Dov Charney haters rejoice: the numbers at American Apparel are not looking that great.
Actually, “not looking that great” is a generous approximation of what’s going at the Los Angeles-based clothing company. While most other apparel houses are getting ready to report their second quarter earnings to the Securities and Exchange Commission, WWD reports that American Apparel has told the SEC its second-quarter report won’t be pretty or on time. The company said in a filing late Tuesday that Marcum, its independent auditing firm, needs more time to make sense of its books.

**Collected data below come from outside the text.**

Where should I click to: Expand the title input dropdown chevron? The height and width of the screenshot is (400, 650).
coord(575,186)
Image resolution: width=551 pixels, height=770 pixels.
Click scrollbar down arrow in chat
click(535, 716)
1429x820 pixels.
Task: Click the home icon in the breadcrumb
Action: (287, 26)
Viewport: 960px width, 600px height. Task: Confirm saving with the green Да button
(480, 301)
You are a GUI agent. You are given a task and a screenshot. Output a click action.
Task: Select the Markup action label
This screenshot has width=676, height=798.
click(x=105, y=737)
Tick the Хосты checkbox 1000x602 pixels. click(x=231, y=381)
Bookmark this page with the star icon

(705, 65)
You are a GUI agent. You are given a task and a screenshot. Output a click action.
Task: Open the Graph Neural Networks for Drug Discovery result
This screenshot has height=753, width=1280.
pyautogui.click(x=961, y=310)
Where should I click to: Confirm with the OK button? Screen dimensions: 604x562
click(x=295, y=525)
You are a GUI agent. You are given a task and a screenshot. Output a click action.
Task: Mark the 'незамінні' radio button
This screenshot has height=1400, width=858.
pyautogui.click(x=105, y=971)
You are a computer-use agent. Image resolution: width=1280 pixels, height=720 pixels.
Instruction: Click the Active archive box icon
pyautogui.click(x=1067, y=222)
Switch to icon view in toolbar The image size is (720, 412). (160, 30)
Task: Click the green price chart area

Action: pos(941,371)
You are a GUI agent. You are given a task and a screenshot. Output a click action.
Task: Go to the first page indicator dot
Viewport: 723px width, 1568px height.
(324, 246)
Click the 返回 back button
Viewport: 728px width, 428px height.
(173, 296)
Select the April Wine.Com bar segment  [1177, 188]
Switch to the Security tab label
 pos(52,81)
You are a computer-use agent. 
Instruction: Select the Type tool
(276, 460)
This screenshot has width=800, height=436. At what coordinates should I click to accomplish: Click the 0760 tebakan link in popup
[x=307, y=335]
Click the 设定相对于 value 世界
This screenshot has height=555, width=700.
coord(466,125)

“The company offered a summary of what it expects its second-quarter figures to look like, and it contained little in the way of encouraging news. The firm anticipates a second-quarter loss against a net profit from the year-ago quarter. Net sales are expected to drop as declines in its retail business were only partially offset by increases in its sales with wholesale customers. Furthermore, the shift in its business towards wholesale, coupled with higher production costs, is expected to produce lower gross margins for the second quarter against its 2009 counterpart.”
In a nutshell, consumers have finally conceded that $38 really is too much to pay for a striped t-shirt and that Charney does not deserve any more of their money. Sales to companies that put prints on American Apparel’s stock t-shirts, a la Johnny Cupcakes, aren’t going to make up for a loss of regular customers.
None of this is made easier by the fact that Marcum is relatively new to the AA accounting scene. It had been American Apparel’s auditor in 2008 and “issued an adverse opinion about the company’s financial reporting in early 2009,” WWD says. After that, Deloitte and Touche took over the account. But that firm quit last month after identifying “material weaknesses in internal control” with closing and reporting American Apparel’s numbers. Our insider further explained that “a material weakness in internal controls opens up the possibility of serious errors or fraud … The fact that ‘new information’ was uncovered probably means that American Apparel was hiding something to begin with.”
Deloitte and Touche also had to hold back AA’s first quarter earnings report because, well, it wasn’t ready. And they have yet to be reported.
So, is this the final nail in American Apparel’s financial coffin? Two teams of accountants working on two quarters worth of miserable-looking financial data, half of which is already way behind schedule to be reported to the government. We’re not math people, but even we can calculate that this situation does not look good.